# WORK TO COMPLETE
Read the entries that follow and give each one again precisely.

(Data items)
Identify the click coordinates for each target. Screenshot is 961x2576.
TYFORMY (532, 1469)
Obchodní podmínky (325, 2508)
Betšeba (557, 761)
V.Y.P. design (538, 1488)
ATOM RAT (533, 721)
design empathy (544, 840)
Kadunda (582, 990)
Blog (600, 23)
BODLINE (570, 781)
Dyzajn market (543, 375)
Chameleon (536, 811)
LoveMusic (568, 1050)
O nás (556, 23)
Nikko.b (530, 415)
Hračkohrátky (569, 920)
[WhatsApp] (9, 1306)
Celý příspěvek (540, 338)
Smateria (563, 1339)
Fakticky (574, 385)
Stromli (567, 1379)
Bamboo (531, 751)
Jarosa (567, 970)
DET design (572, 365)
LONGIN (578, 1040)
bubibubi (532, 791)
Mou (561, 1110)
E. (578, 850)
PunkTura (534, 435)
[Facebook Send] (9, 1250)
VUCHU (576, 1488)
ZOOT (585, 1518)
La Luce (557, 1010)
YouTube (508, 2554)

# RESULT FOR THIS TASK
Identify the click coordinates for each target. Screenshot is 961x2576.
TYFORMY (532, 1469)
Obchodní podmínky (325, 2508)
Betšeba (557, 761)
V.Y.P. design (538, 1488)
ATOM RAT (533, 721)
design empathy (544, 840)
Kadunda (582, 990)
Blog (600, 23)
BODLINE (570, 781)
Dyzajn market (543, 375)
Chameleon (536, 811)
LoveMusic (568, 1050)
O nás (556, 23)
Nikko.b (530, 415)
Hračkohrátky (569, 920)
[WhatsApp] (9, 1306)
Celý příspěvek (540, 338)
Smateria (563, 1339)
Fakticky (574, 385)
Stromli (567, 1379)
Bamboo (531, 751)
Jarosa (567, 970)
DET design (572, 365)
LONGIN (578, 1040)
bubibubi (532, 791)
Mou (561, 1110)
E. (578, 850)
PunkTura (534, 435)
[Facebook Send] (9, 1250)
VUCHU (576, 1488)
ZOOT (585, 1518)
La Luce (557, 1010)
YouTube (508, 2554)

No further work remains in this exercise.